14 octobre 2005

Chômage et retraite

Une chose qui me semblerait bien, c'est de demander aux chômeurs (ceux qui touchent de l'argent de la collectivité) et aux retraités (qui en ont les capacités physiques) de donner un peu de leurs temps pour faire les mille et un petit aménagement que toutes les communes aimerait pouvoir faire si elle en avait les moyens. L'idée serait de demander à ces gens d'effectuer un certains nombre d'heure par mois de travaux d'intérêt publique (en fonction de leur situation). Il ne s'agit pas d'une punition pour oisiveté mais simplement de les faire participer à la vie de la collectivité qui subvient à leurs moyens (via les payements). Les types de travail demandé serait des travaux non qualifié et non dangereux ; par exemple nettoyage des espaces verts (parcs, foret, ruisseau, etc.), assistance pour les écoles, etc.

Chaque commune choisirai le total d'heures à effectuer par mois (sans minimum, mais avec un maximum fixé par l'État en fonction de la situation). Si le chômeur ou le retraite effectue la totalité de ses heures, il reçoit la totalité de sa pension; sinon il reçoit une fraction proportionnel au nombre d'heure effectue.

Chaque année, le chômeur ou le retraite peut prendre 2 mois de vacances; c'est-à-dire 2 mois durant lesquels il recevra l'intégralité de sa pension sans avoir à effectuer la moindre heure de travaux d'intérêt publique.

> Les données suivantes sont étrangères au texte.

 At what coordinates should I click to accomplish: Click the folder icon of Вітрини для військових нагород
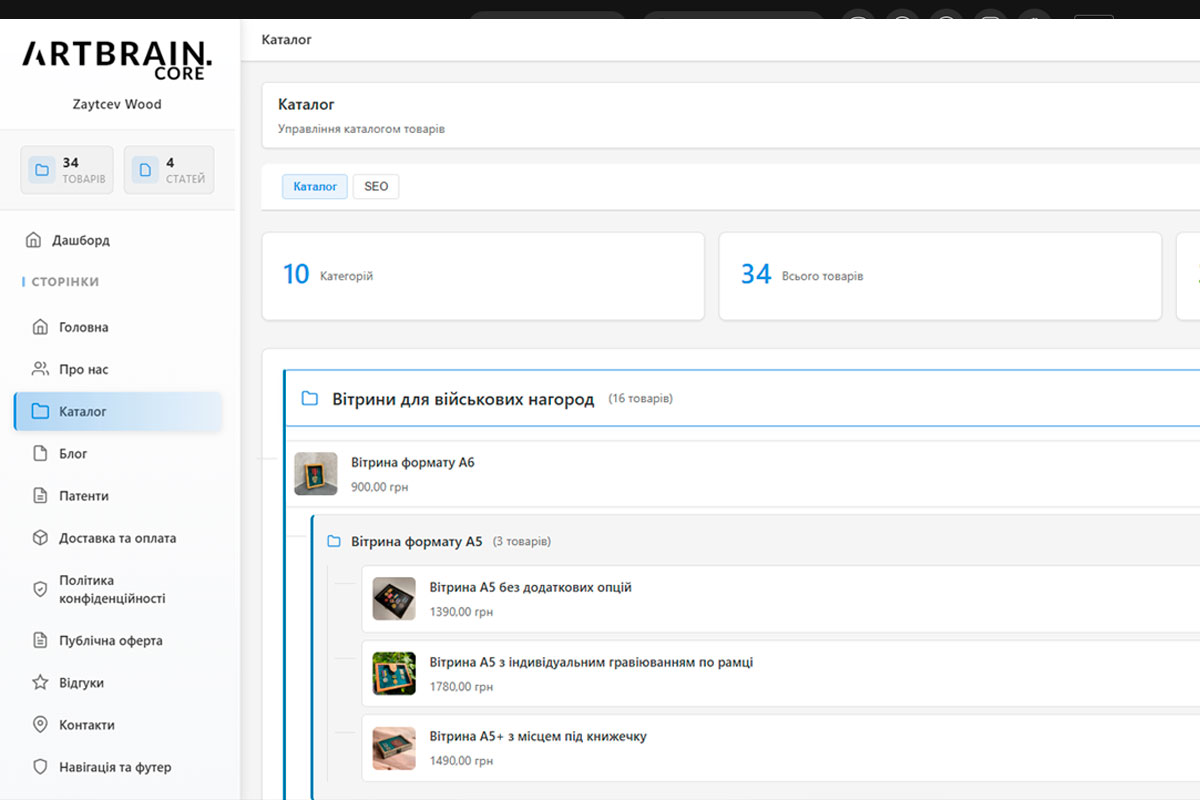pyautogui.click(x=309, y=398)
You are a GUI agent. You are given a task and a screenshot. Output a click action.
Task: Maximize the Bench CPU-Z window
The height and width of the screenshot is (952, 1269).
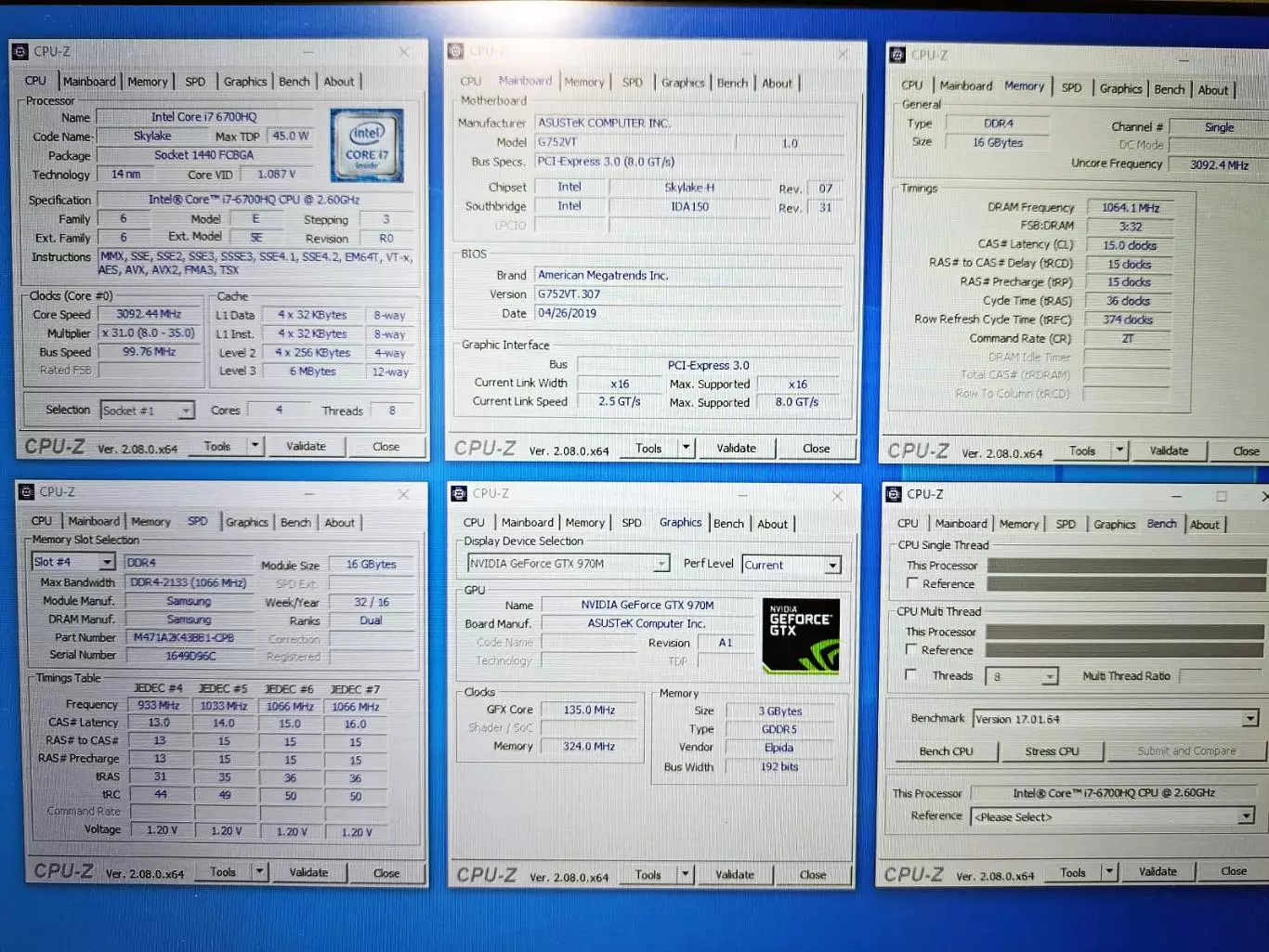[x=1222, y=496]
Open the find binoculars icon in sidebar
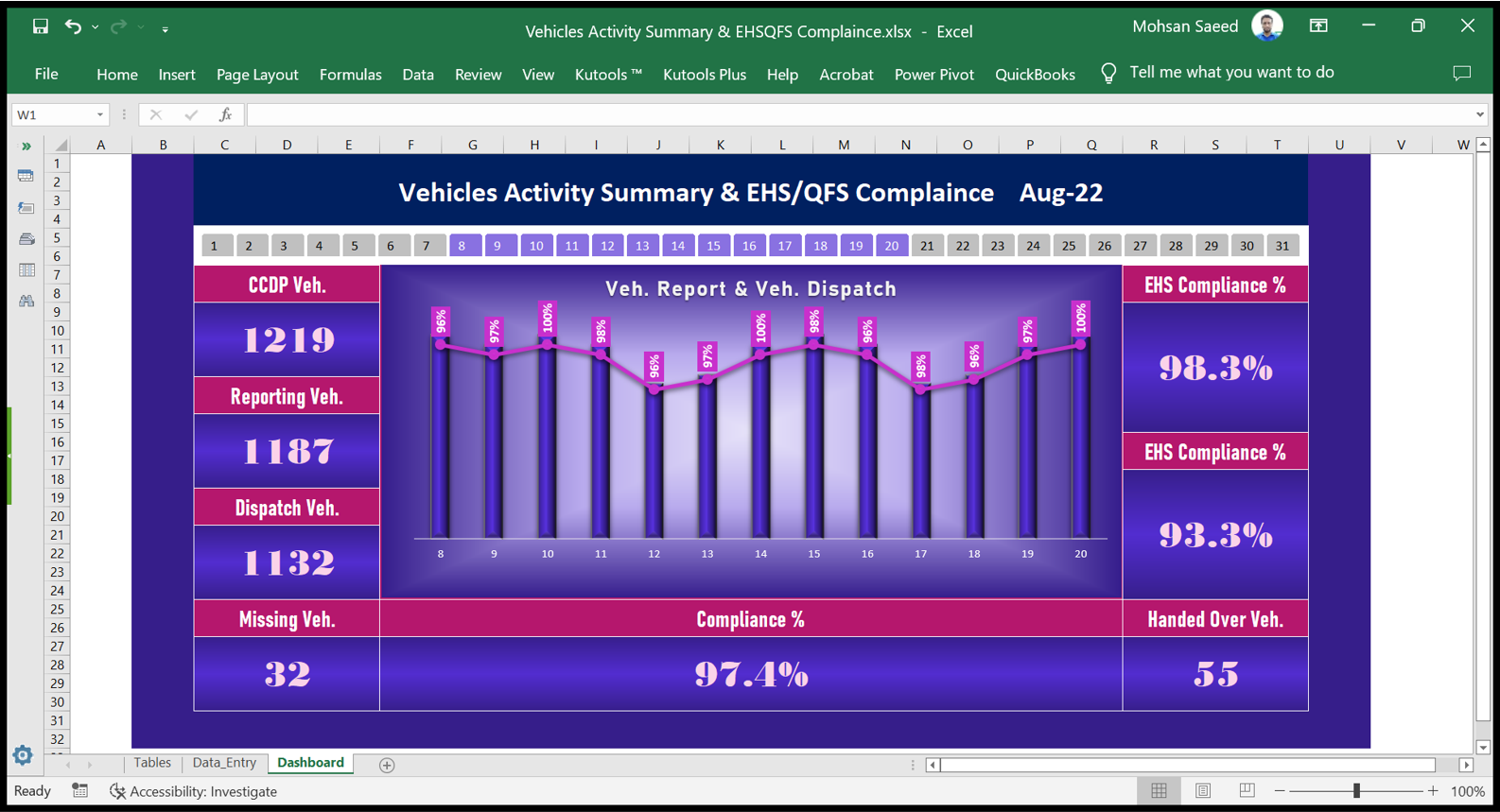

Le nombre d'heure maximal par mois pourrait être de 80 heures (soit une moyenne de 4 heures par jours). Pour les chômeurs, ils n'aurait pas besoin de travailler les 2 premiers mois (sans que cela ne compte dans leur 2 mois de vacances par an) pour leur permettre de faire les premières démarche de recherche d'un nouvel emploi.

Les employés municipaux ne perdrait pas leurs emploi; au contraire, ils deviendrait des chefs d'équipes pour encadrer les travailleurs.

Evidement, si la commune ne peut fournir du travail certains jours, ils seront comptés comme « travaillés » pour tout les travailleurs potentiels.